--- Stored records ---
────
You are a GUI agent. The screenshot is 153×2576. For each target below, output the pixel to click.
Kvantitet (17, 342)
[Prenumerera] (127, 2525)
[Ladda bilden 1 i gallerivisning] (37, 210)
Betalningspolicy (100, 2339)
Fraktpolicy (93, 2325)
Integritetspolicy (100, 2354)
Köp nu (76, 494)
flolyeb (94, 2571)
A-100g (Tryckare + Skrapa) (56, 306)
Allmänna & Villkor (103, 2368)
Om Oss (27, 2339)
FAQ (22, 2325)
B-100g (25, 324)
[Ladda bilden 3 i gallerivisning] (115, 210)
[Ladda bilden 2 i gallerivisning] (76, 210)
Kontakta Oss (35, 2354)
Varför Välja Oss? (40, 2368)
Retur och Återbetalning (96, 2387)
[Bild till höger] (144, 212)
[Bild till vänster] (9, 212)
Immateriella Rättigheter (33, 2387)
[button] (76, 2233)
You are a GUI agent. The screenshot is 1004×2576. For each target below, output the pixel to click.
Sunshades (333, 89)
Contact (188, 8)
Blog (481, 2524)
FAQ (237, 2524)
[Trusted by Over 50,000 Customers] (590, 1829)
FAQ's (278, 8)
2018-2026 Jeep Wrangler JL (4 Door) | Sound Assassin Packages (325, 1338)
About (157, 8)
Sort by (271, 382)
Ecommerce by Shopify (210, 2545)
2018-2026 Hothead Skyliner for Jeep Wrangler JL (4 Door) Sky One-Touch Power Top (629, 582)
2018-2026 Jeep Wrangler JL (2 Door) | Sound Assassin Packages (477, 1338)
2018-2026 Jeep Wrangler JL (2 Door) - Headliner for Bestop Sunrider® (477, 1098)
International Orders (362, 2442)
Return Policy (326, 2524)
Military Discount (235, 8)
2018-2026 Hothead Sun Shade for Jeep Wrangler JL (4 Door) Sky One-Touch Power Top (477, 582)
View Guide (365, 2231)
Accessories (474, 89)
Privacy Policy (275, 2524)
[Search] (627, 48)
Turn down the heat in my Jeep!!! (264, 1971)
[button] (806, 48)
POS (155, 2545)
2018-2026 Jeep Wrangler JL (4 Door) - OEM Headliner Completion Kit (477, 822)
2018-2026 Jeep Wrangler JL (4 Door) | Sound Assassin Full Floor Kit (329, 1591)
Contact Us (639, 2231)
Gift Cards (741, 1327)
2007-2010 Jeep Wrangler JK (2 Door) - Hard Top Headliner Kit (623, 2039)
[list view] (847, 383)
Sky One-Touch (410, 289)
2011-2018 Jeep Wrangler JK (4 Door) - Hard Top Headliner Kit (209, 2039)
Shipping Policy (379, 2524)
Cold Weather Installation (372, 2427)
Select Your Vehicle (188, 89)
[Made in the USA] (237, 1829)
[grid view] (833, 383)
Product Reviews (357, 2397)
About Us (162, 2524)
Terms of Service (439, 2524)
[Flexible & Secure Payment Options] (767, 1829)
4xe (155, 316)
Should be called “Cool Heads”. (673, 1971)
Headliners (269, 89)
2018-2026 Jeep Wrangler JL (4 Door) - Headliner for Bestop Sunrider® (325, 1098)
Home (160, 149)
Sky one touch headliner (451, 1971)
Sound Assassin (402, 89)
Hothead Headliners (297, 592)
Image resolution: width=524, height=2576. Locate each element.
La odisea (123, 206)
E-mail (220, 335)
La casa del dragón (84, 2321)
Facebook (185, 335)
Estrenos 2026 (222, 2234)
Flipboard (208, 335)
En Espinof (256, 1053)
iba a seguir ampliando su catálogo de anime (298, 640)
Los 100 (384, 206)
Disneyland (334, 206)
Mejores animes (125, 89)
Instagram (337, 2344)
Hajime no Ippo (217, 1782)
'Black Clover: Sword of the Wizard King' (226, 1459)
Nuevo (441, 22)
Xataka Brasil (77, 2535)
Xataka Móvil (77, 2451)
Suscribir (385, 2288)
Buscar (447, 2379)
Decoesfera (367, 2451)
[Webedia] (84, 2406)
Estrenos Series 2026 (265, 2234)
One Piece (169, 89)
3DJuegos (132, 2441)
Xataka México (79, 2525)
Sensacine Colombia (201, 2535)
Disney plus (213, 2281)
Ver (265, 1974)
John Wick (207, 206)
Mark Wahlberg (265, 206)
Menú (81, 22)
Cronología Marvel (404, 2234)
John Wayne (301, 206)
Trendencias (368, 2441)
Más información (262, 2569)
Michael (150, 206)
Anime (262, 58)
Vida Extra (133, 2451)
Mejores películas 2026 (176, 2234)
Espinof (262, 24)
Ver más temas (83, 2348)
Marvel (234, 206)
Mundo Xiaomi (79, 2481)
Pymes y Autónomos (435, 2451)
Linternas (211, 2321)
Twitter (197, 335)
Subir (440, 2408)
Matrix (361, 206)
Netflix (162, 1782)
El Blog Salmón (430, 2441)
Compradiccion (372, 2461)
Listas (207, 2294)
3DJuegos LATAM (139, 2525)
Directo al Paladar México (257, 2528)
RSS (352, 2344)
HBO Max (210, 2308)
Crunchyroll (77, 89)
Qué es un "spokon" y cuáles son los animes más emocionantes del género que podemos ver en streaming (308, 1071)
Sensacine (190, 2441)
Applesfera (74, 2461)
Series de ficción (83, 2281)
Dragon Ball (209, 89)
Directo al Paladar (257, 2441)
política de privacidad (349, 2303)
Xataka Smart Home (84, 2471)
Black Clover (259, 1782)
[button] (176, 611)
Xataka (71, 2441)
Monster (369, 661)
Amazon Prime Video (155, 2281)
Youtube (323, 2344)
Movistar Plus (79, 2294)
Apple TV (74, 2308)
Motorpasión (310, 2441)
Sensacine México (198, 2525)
────
--- Your objective ---
Search the entries for the word "Wrangler" and show every line that has it.

--- Written answer ---
2018-2026 Jeep Wrangler JL (4 Door) | Sound Assassin Packages (325, 1338)
2018-2026 Hothead Skyliner for Jeep Wrangler JL (4 Door) Sky One-Touch Power Top (629, 582)
2018-2026 Jeep Wrangler JL (2 Door) | Sound Assassin Packages (477, 1338)
2018-2026 Jeep Wrangler JL (2 Door) - Headliner for Bestop Sunrider® (477, 1098)
2018-2026 Hothead Sun Shade for Jeep Wrangler JL (4 Door) Sky One-Touch Power Top (477, 582)
2018-2026 Jeep Wrangler JL (4 Door) - OEM Headliner Completion Kit (477, 822)
2018-2026 Jeep Wrangler JL (4 Door) | Sound Assassin Full Floor Kit (329, 1591)
2007-2010 Jeep Wrangler JK (2 Door) - Hard Top Headliner Kit (623, 2039)
2011-2018 Jeep Wrangler JK (4 Door) - Hard Top Headliner Kit (209, 2039)
2018-2026 Jeep Wrangler JL (4 Door) - Headliner for Bestop Sunrider® (325, 1098)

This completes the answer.